※この記事は『剣道時代 2017年9月号』に掲載されたものです。
高校剣道の歴史を紐解いてみても、あの出来事はまさに〝空前絶後〟と言っていいだろう。創部1年目、1年生チームによるインターハイ出場。快挙を成し遂げた明豊高校を率いているのは、かつて日田高校を日本一に導いた名将・岩本貴光監督である。

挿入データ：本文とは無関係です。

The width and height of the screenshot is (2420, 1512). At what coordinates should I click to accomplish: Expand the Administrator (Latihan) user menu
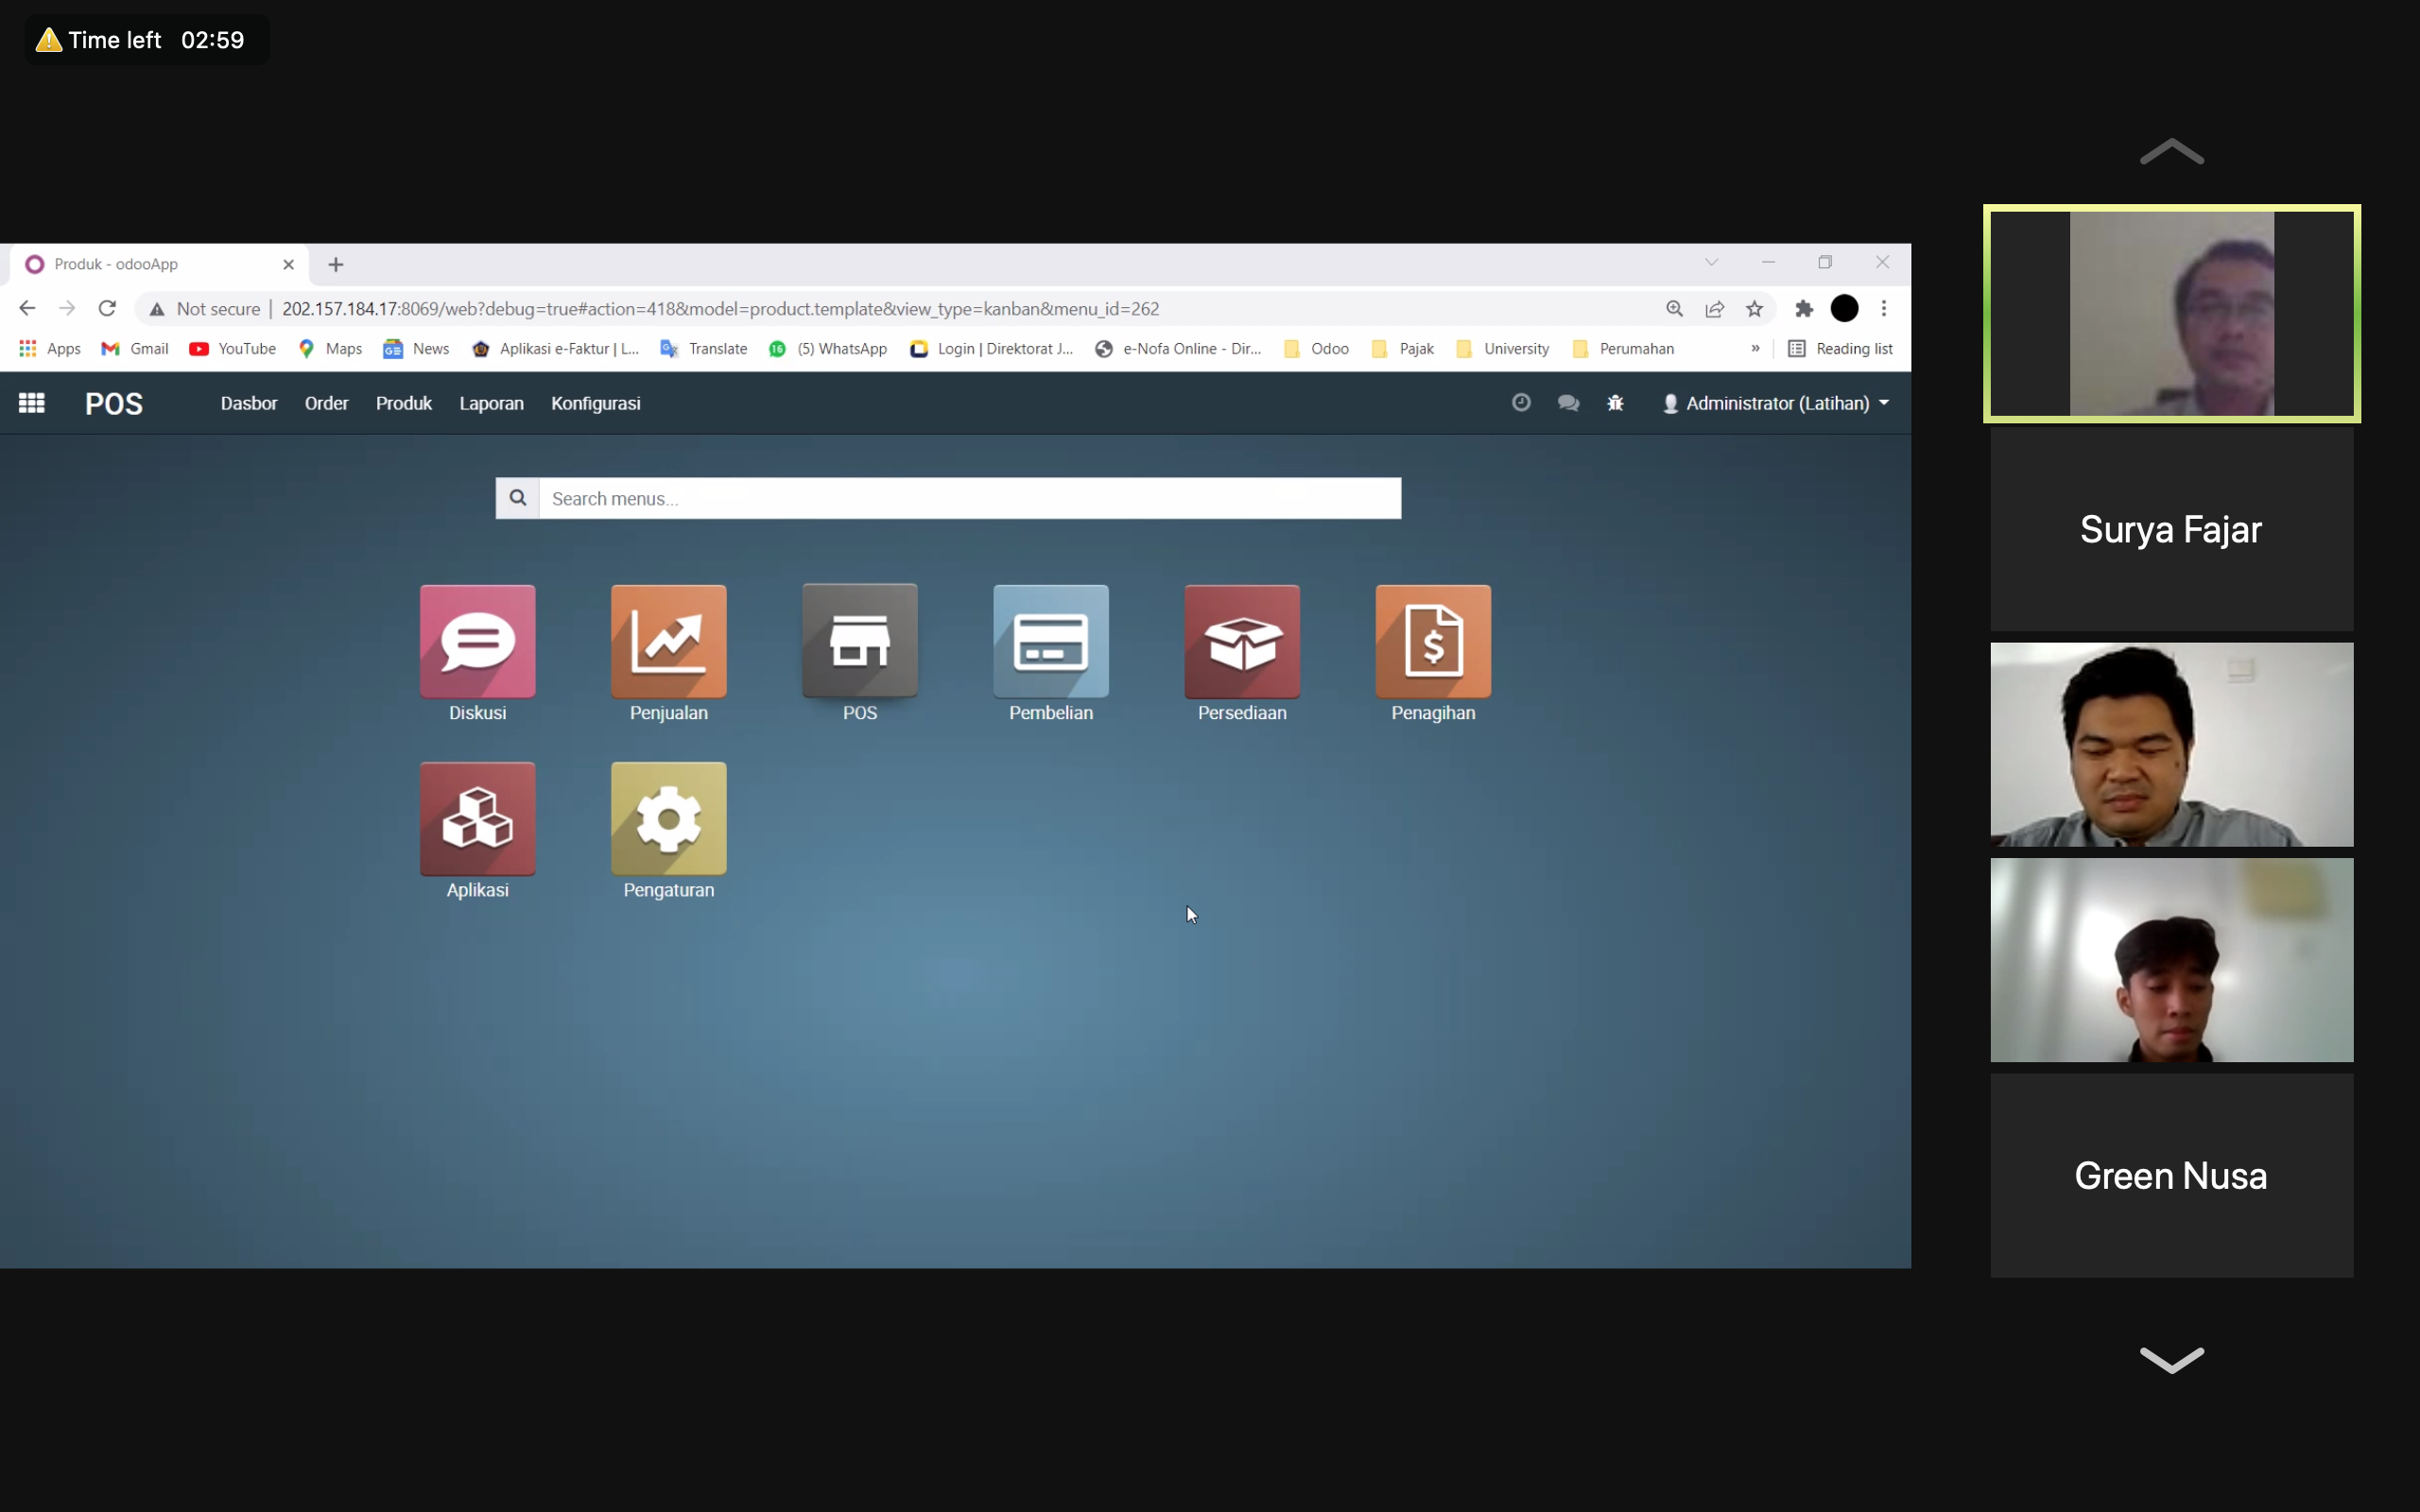click(x=1776, y=403)

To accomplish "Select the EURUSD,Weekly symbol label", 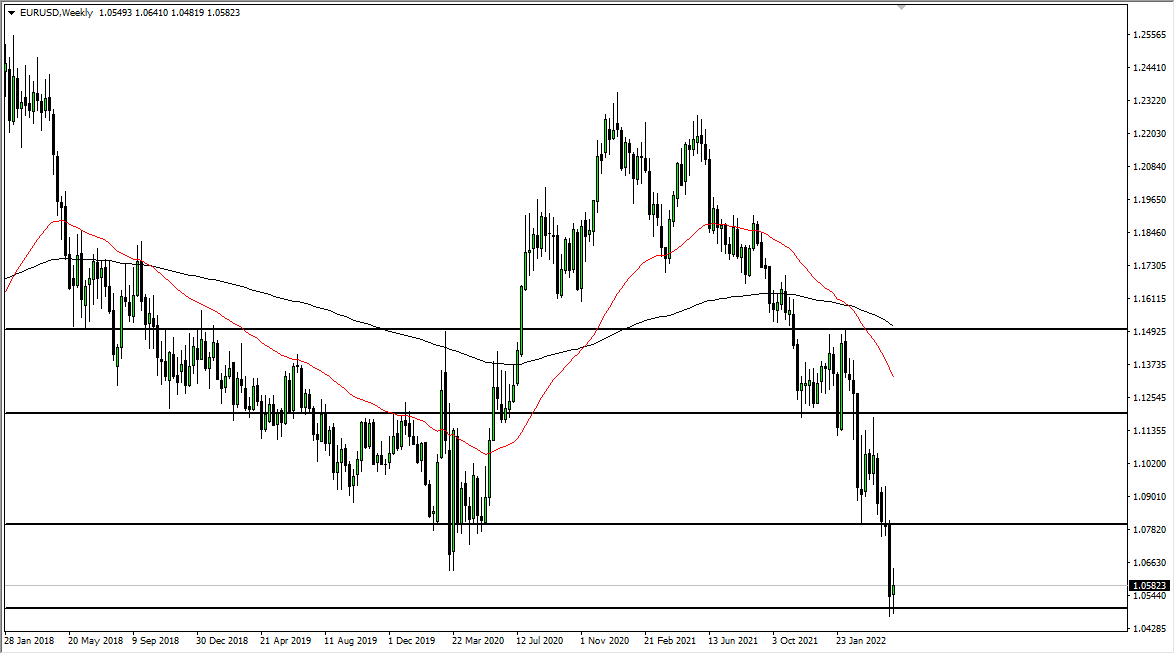I will tap(56, 13).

「明豊高校には剣道を学ぶ最高の環境がそろっています。今いる子どもたちはその環境に感謝をして、長きに渡る伝統の礎をつくってもらいたい」。わずか数ヶ月で部員を全国区にまで引き上げた、岩本指導法の核心に迫る―。
至短稽古+α
「至短稽古」とは、岩本監督が20年にわたる教員生活のなかで見出した。少ない時間で〝実を上げる〟稽古の方法である。日本一を目指す高校のどれもが、豊富な稽古量を確保できているわけではない。それぞれの学校にはそれぞれの事情があり、制約のなかで精いっぱいの稽古に励んでいるのが実情である。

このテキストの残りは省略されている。